Modern feminism—that which has obtained from about the second wave onward—has always been at best suspicious of the family and at worst openly hostile towards it. The current reigning wave of popular feminism, post-third-wave or fourth-wave, increasingly speaks of the family as if it were the institution of slavery, hence the need to “abolish” it, as happened with slavery before it. Sophie Lewis speaks of family and all its trappings in the same way decent people now speak of slavery, viewing it as something not merely morally abhorrent but also repulsive in a very visceral way. “It is a wonder we let fetuses inside us,” she’s claimed at one point. Her ultimate argument is for “full surrogacy,” a system she defines as “caring for each other not in discrete private units (also known as nuclear households), but rather within larger systems of care that can provide us with the love and support we can’t always get from blood relations.”

That might work for some people, like Lewis herself, whose own nuclear family not merely fell apart but rotted from the inside out. Most people, however, prefer the nuclear arrangement, for reasons that are obvious to anyone who grew up in a decent one. Indeed much of radical feminism these days concerns itself with fighting against the thoroughly conservative trappings in which the majority of people seem to prefer to live. The life most feminists envision for women today is by-and-large one in which you pick a “chosen” family, live in an apartment, spend twenty-three years getting your PhD, have a few lesbian dalliances before settling down with a self-proclaimed “male feminist,” shop at vegan-themed bookstores and eat at anarchist-themed bars (which you refer to as a “pub,” just because), and adopt several pit bulls and feral cats before having a non-binary baby at age 37.
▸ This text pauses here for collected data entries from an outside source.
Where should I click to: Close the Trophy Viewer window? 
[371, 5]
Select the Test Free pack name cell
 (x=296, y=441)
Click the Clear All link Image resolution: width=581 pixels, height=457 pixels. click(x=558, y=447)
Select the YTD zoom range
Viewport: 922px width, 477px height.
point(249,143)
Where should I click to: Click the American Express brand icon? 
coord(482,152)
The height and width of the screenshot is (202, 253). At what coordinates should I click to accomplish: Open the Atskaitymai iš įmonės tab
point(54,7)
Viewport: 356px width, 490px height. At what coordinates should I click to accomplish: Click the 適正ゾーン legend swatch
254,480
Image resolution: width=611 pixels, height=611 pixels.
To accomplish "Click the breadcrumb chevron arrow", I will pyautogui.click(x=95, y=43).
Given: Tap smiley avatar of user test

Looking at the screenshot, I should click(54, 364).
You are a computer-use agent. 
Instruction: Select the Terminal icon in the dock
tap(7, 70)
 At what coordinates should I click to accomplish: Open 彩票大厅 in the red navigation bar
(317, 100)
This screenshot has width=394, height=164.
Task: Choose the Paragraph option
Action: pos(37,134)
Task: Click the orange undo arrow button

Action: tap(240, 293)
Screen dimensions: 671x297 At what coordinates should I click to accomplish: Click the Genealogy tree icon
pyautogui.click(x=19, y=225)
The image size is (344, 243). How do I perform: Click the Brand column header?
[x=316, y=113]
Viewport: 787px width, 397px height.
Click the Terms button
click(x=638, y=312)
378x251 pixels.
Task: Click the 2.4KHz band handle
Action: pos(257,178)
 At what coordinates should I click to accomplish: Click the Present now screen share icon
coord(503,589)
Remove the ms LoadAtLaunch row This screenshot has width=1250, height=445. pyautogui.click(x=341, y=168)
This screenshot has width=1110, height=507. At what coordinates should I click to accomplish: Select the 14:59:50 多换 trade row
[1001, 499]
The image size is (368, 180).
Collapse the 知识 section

Yet in general people seem to want not the highly stylized, performative life of feminism but something arguably more traditional. Much to the chagrin of feminists, most women, if given the option, generally choose what the writer Jennifer Kingson calls the “mommy track,” in which they’ll abjure full-time or even part-time work in favor of raising children; this is true even in countries with extraordinarily generous maternity leave policies coupled with rigorous professional protections for mothers who return to their old jobs after giving birth. A majority of women still prefer to take their husband’s names when they marry (a scant two percent would want their husband to take theirs). Women apparently still prefer to marry men who earn more than them.

There are plenty of exceptions to these preferences, of course, and one of the nice things about our present-day social mores is that people don’t really care if a family deviates from one or any of these traditional markers. But it seems to drive hardcore feminists positively batty that people still choose the traditional path so often. This is why more than a few of them make silly demands for the complete abdication of the family structure, which they think will solve a lot of these other problems, among them what feminists clumsily call “gestational labor.” Lewis herself envisions a world in which the term “mother” is “no longer…a natural category, but instead something we can choose,” which she says will come about from “abolishing the family.” Try running that by a mom holding a newborn in her arms and see how far it gets you.